What you should do: Please find each line in the records that contains the word "height" and copy those lines out in full.

Given entries:
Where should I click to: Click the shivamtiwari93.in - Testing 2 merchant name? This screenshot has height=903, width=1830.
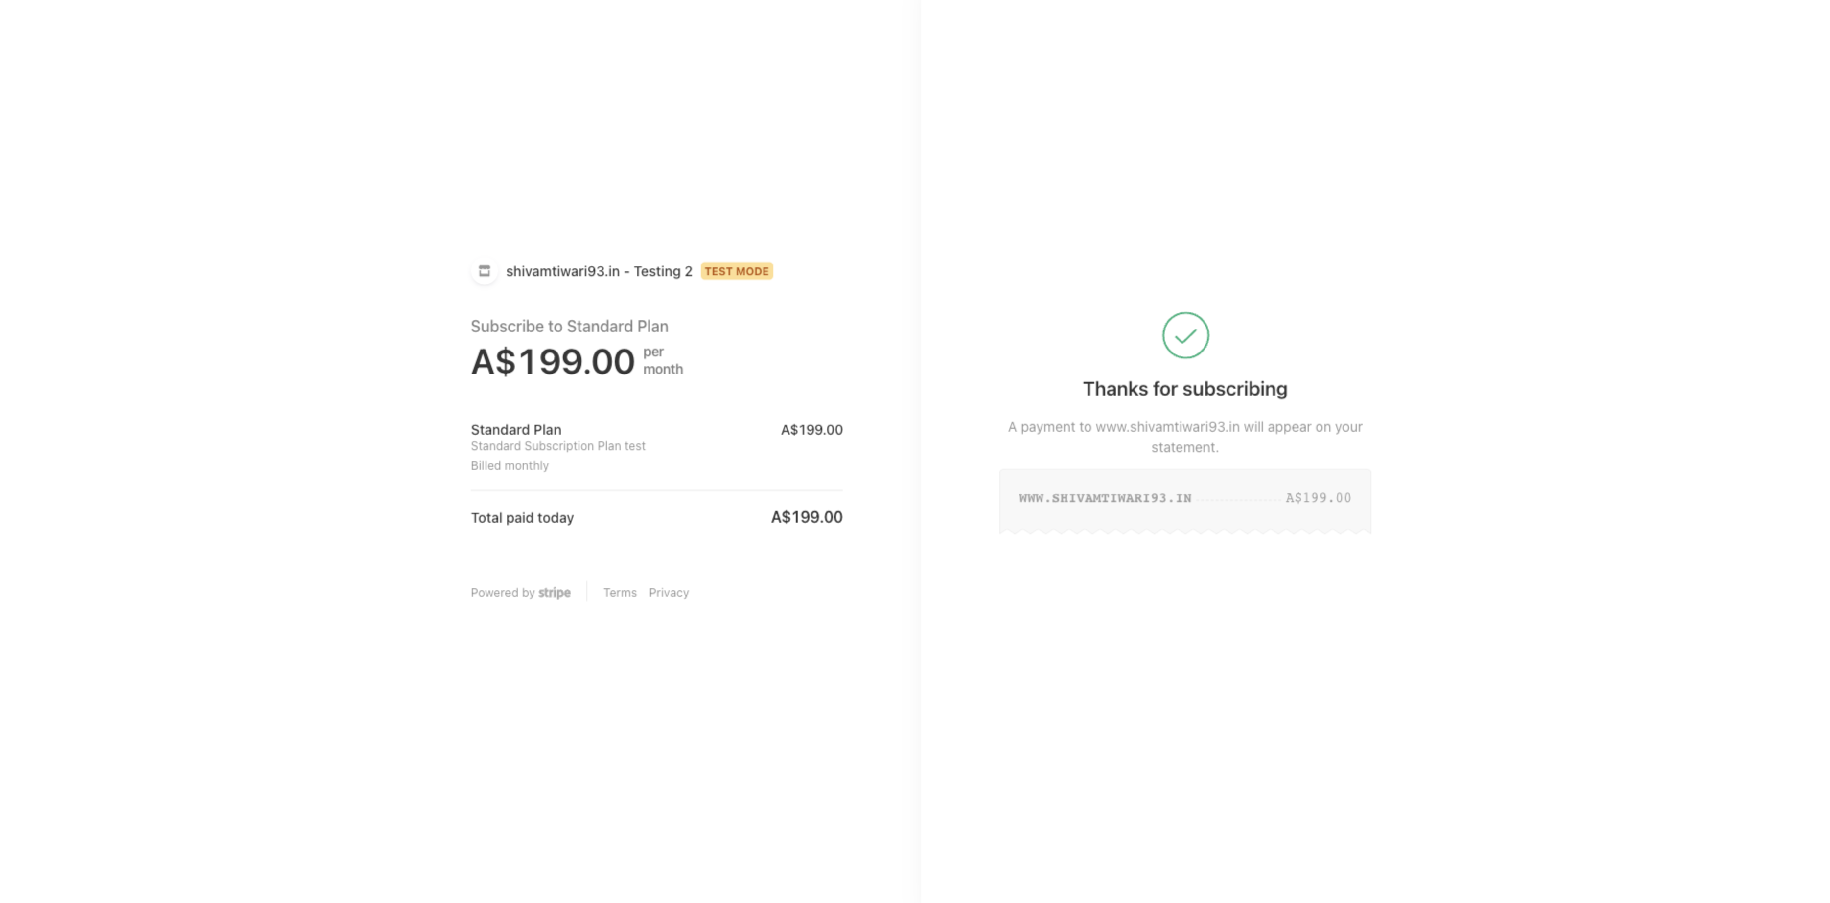click(599, 271)
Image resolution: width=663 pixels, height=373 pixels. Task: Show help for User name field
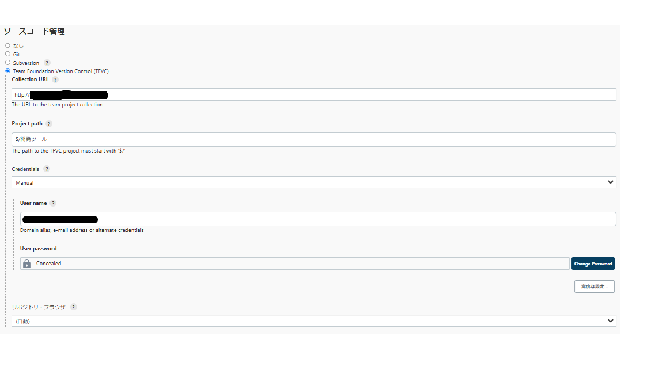click(x=53, y=203)
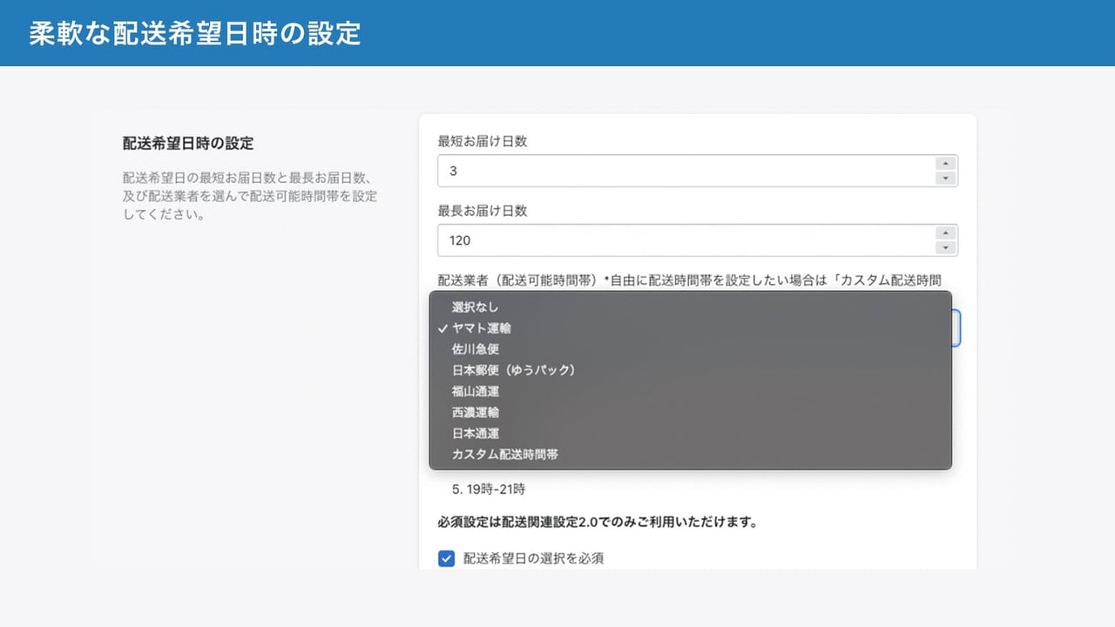Click the 配送希望日の選択を必須 label text

click(x=533, y=558)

Task response:
Where should I click to: Click the shivamtiwari93.in - Testing 2 merchant name? This screenshot has height=903, width=1830.
Image resolution: width=663 pixels, height=373 pixels. Task: Show help for User name field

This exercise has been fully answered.